» **What you will do**: Revise the listing below so that "Контакты" becomes "Связаться с нами", keeping every other line and coordinate unchanged and leaving out the pictures.

» **Supplied information**:

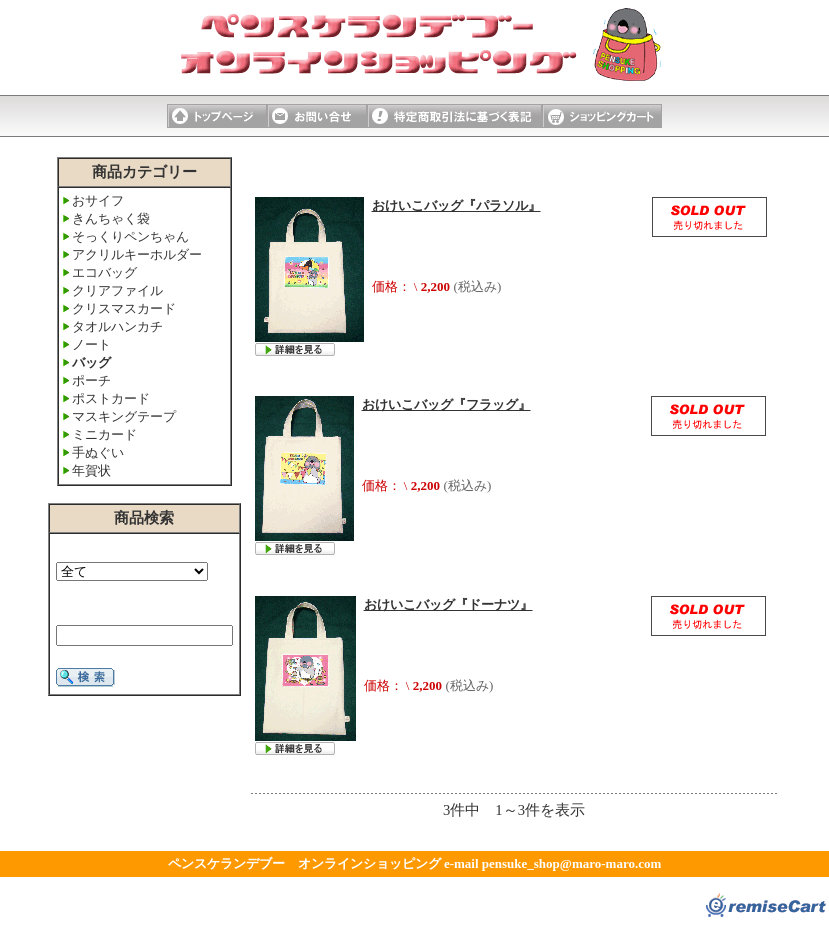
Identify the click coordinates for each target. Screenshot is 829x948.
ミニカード (104, 434)
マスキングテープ (124, 416)
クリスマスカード (124, 308)
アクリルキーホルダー (137, 254)
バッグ (91, 362)
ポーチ (91, 380)
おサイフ (98, 200)
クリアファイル (117, 290)
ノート (91, 344)
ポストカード (111, 398)
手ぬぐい (98, 452)
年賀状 (91, 470)
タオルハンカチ (117, 326)
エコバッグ (104, 272)
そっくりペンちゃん (130, 236)
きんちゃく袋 (111, 218)
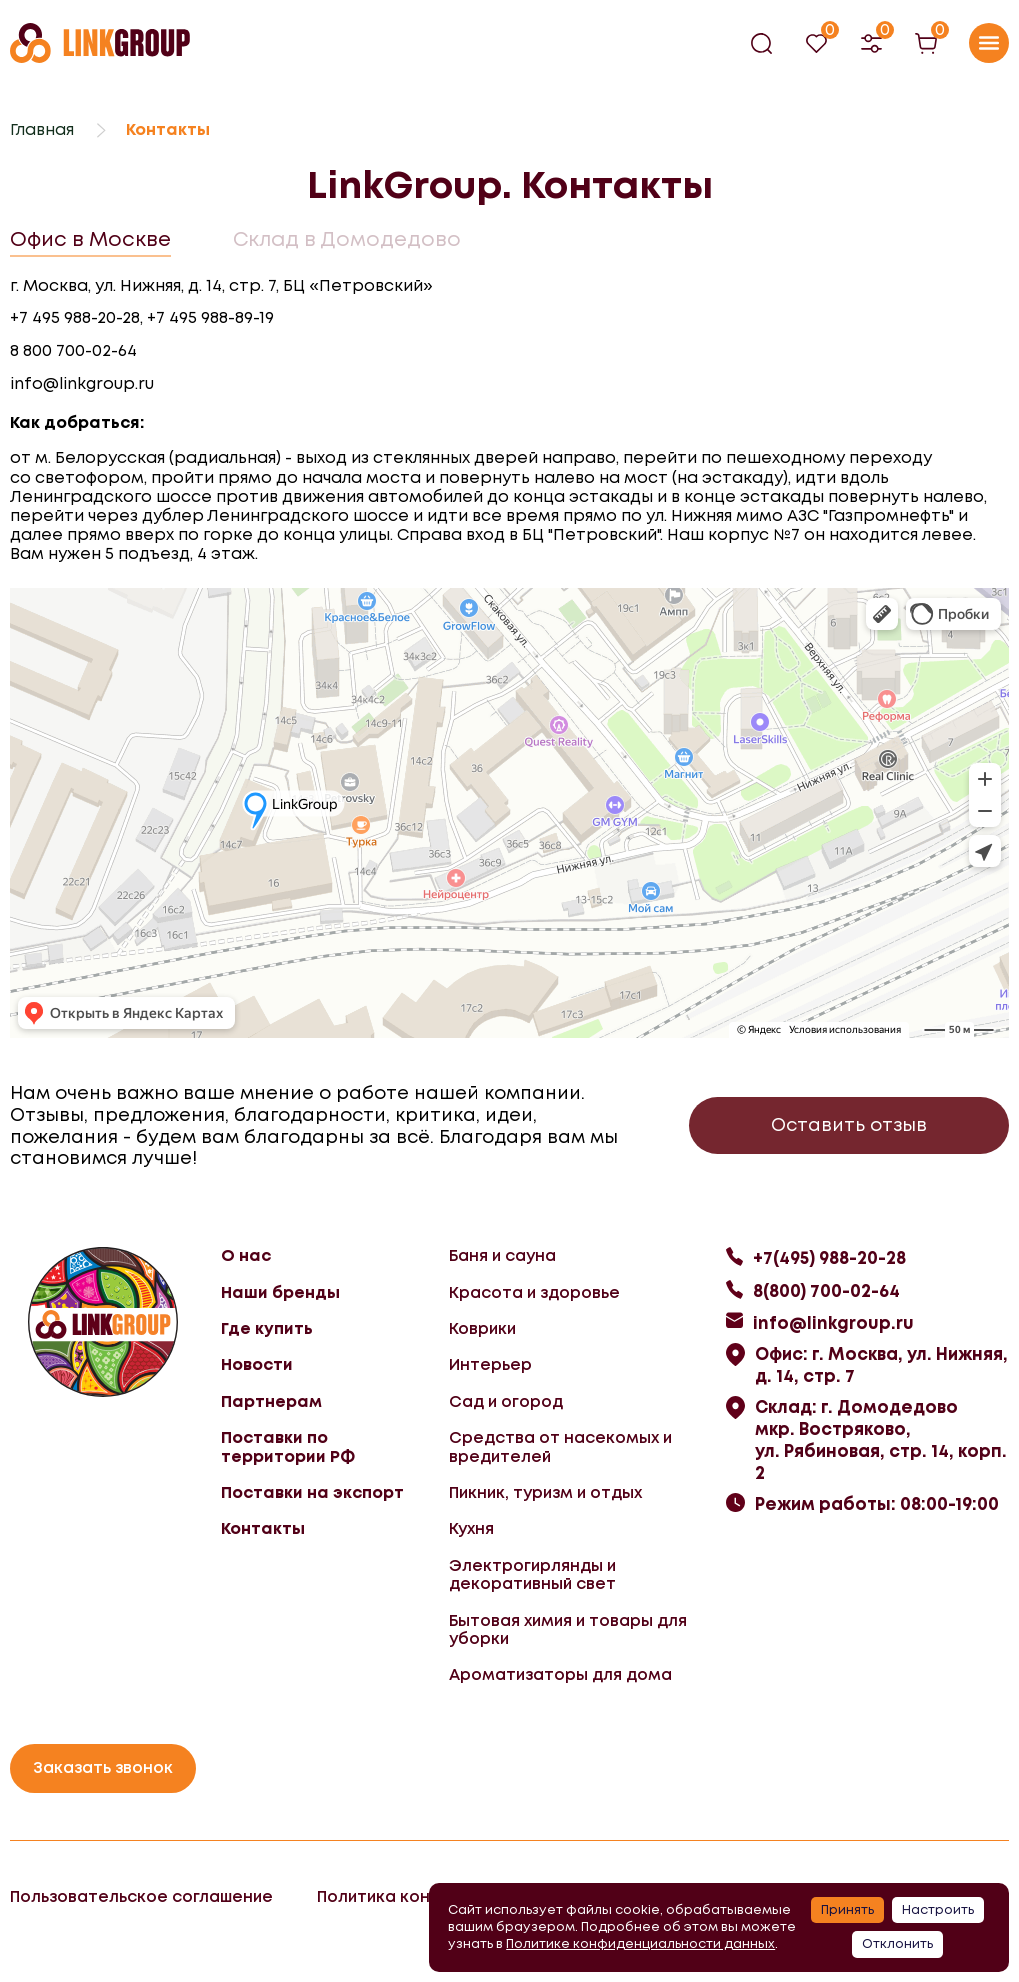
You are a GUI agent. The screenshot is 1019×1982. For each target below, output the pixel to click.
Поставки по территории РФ (288, 1446)
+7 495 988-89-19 (210, 318)
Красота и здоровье (534, 1292)
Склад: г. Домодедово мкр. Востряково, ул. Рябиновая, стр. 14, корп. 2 (881, 1440)
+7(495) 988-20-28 (829, 1258)
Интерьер (490, 1364)
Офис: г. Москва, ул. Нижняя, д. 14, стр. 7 (881, 1365)
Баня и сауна (502, 1255)
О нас (246, 1255)
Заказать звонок (103, 1767)
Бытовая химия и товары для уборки (568, 1629)
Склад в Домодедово (347, 239)
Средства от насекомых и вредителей (560, 1446)
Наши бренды (280, 1292)
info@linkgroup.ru (82, 384)
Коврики (482, 1328)
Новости (257, 1364)
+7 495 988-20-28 (75, 318)
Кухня (471, 1528)
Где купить (267, 1328)
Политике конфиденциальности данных (640, 1943)
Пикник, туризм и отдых (545, 1492)
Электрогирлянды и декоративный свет (532, 1574)
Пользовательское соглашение (141, 1896)
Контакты (263, 1528)
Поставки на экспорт (312, 1492)
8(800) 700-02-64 (826, 1291)
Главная (42, 129)
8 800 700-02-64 (73, 351)
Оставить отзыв (849, 1124)
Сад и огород (506, 1401)
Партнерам (271, 1401)
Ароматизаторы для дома (560, 1674)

» **The response**:
Identify the click coordinates for each target. Screenshot is 829x948.
ミニカード (104, 434)
マスキングテープ (124, 416)
クリスマスカード (124, 308)
アクリルキーホルダー (137, 254)
バッグ (91, 362)
ポーチ (91, 380)
おサイフ (98, 200)
クリアファイル (117, 290)
ノート (91, 344)
ポストカード (111, 398)
手ぬぐい (98, 452)
年賀状 (91, 470)
タオルハンカチ (117, 326)
エコバッグ (104, 272)
そっくりペンちゃん (130, 236)
きんちゃく袋 (111, 218)
You are a GUI agent. The screenshot is 1019×1982. For each target below, output the pixel to click.
Поставки по территории РФ (288, 1446)
+7 495 988-89-19 (210, 318)
Красота и здоровье (534, 1292)
Склад: г. Домодедово мкр. Востряково, ул. Рябиновая, стр. 14, корп. 2 (881, 1440)
+7(495) 988-20-28 (829, 1258)
Интерьер (490, 1364)
Офис: г. Москва, ул. Нижняя, д. 14, стр. 7 (881, 1365)
Баня и сауна (502, 1255)
О нас (246, 1255)
Заказать звонок (103, 1767)
Бытовая химия и товары для уборки (568, 1629)
Склад в Домодедово (347, 239)
Средства от насекомых и вредителей (560, 1446)
Наши бренды (280, 1292)
info@linkgroup.ru (82, 384)
Коврики (482, 1328)
Новости (257, 1364)
+7 495 988-20-28 (75, 318)
Кухня (471, 1528)
Где купить (267, 1328)
Политике конфиденциальности данных (640, 1943)
Пикник, туризм и отдых (545, 1492)
Электрогирлянды и декоративный свет (532, 1574)
Пользовательское соглашение (141, 1896)
Связаться с нами (263, 1528)
Поставки на экспорт (312, 1492)
8(800) 700-02-64 (826, 1291)
Главная (42, 129)
8 800 700-02-64 (73, 351)
Оставить отзыв (849, 1124)
Сад и огород (506, 1401)
Партнерам (271, 1401)
Ароматизаторы для дома (560, 1674)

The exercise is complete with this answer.